** START Passage to read **
Grafana Dashboards for ArgoCD

Visualising ArgoCD health and performance.

Dashboard: Application Overview

Total applications by sync status
Health status breakdown (Healthy, Degraded, Missing)
Applications out of sync (urgent attention)
Sync operation success/failure rate
Average sync duration over time

Grafana Dashboard ID: 14584 (community)

Dashboard: Operational Health

Controller reconciliation queue depth
Repo-server Git clone latency
API server request rate and errors
Redis cache hit rate
Memory and CPU usage per component

Grafana Dashboard ID: 19993 (community)

Import community dashboards or build custom ones. The ArgoCD project provides a sample dashboard JSON in their docs.

Prometheus Alerting Rules

Alerts that will save you from midnight surprises.

# prometheus-rules.yaml
apiVersion: monitoring.coreos.com/v1
kind: PrometheusRule
metadata:
  name: argocd-alerts
spec:
  groups:
    - name: argocd
      rules:
        - alert: ArgoCDAppOutOfSync
          expr: argocd_app_info{sync_status!="Synced"} == 1
          for: 15m
          labels:
            severity: warning
          annotations:
            summary: "App {{ $labels.name }} is out of sync"

        - alert: ArgoCDAppUnhealthy
          expr: argocd_app_info{health_status!="Healthy",health_status!="Progressing"} == 1
          for: 10m
          labels:
            severity: critical
          annotations:
            summary: "App {{ $labels.name }} is {{ $labels.health_status }}"

        - alert: ArgoCDSyncFailed
          expr: increase(argocd_app_sync_total{phase="Error"}[1h]) > 3
          labels:
            severity: critical

ArgoCD Notifications

ArgoCD has a built-in notification system for Slack, Teams, email, and webhooks.

Supported Services

Slack — Channel messages and threads
Microsoft Teams — Incoming webhooks
Email — SMTP notifications
GitHub — Commit status and comments
Azure DevOps — Pipeline triggers
Webhook — Generic HTTP POST
PagerDuty — Incident creation

Notification Architecture

ArgoCD detects app state change

↓

Notification controller evaluates triggers

↓

Templates render the message

↓

Sends to configured services

Configuring Slack Notifications

Get notified in Slack when deployments succeed, fail, or drift.
** END Passage to read **
▸ Set of tasks
a) Print the portion of the ArgoCD monitoring text from "Dashboard: Operational Health" to "ID: 19993 (community)".
b) Answer these questions using the ArgoCD monitoring text:
(i) What Grafana Dashboard ID does it give for the Operational Health dashboard?
(ii) For how long must an app be out of sync before the ArgoCDAppOutOfSync alert fires?
(iii) What does it list as the Microsoft Teams notification method?
c) Write the next part of the ArgoCD monitoring text, picking up after its final sentence.
** START Raw data **
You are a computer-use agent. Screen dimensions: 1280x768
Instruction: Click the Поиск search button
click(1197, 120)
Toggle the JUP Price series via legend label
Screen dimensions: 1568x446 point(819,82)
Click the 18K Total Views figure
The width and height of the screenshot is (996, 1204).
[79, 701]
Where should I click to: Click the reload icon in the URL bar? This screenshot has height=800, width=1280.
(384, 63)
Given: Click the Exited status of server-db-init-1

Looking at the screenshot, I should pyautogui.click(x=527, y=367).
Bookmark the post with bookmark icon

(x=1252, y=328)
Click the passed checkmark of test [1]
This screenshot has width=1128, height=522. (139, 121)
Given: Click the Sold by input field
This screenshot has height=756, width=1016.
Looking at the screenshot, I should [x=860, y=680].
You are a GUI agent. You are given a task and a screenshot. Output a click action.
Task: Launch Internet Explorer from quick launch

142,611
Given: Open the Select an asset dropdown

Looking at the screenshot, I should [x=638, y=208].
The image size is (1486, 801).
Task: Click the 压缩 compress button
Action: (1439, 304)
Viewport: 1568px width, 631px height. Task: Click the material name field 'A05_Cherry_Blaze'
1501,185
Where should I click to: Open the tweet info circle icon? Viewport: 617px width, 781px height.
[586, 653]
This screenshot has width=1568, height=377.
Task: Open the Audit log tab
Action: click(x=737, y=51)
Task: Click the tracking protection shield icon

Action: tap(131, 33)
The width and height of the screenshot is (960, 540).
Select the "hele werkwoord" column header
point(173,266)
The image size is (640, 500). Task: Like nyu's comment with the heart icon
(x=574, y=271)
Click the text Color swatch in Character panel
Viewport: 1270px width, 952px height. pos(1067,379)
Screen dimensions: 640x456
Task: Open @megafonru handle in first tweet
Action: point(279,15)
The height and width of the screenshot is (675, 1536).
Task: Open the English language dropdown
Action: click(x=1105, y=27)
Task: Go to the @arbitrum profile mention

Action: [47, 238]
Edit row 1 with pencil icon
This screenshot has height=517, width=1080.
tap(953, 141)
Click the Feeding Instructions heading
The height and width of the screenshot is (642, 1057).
** END Raw data **
▸ Results of the tasks
a)
Dashboard: Operational Health

Controller reconciliation queue depth
Repo-server Git clone latency
API server request rate and errors
Redis cache hit rate
Memory and CPU usage per component

Grafana Dashboard ID: 19993 (community)

b)
(i) 19993
(ii) 15 minutes
(iii) Incoming webhooks

c)
# values-production.yaml
notifications:
  enabled: true
  secret:
    items:
      slack-token: xoxb-your-slack-bot-token

  notifiers:
    service.slack: |
      token: $slack-token

  templates:
    template.app-sync-succeeded: |
      slack:
        attachments: |
          [{
            "color": "#18be52",
            "title": "{{ .app.metadata.name }} synced successfully",
            "text": "Application {{ .app.metadata.name }} is now running revision {{ .app.status.sync.revision }}.",
            "fields": [{
              "title": "Project", "value": "{{ .app.spec.project }}", "short": true
            }]
          }]

  triggers:
    trigger.on-sync-succeeded: |
      - when: app.status.operationState.phase in ['Succeeded']
        send: [app-sync-succeeded]
    trigger.on-sync-failed: |
      - when: app.status.operationState.phase in ['Error', 'Failed']
        send: [app-sync-failed]

Microsoft Teams Notifications

For organisations using Teams as their primary communication platform.

# Configure Teams webhook
notifications:
  notifiers:
    service.teams: |
      recipientUrls:
        deployments-channel: https://outlook.office.com/webhook/xxx

  templates:
    template.app-deployed: |
      teams:
        title: "Deployment: {{ .app.metadata.name }}"
        text: |
          Application **{{ .app.metadata.name }}** has been synced.
          Revision: {{ .app.status.sync.revision | trunc 7 }}
          Status: {{ .app.status.health.status }}

  subscriptions:
    - recipients:
        - teams:deployments-channel
      triggers:
        - on-sync-succeeded
        - on-sync-failed
        - on-health-degraded

Per-app notifications: You can also annotate individual Applications to subscribe to specific notification channels, so each team gets only their relevant alerts.

Knowledge Check #2

Monitoring and notifications.

Q1: How does ArgoCD expose metrics for Prometheus?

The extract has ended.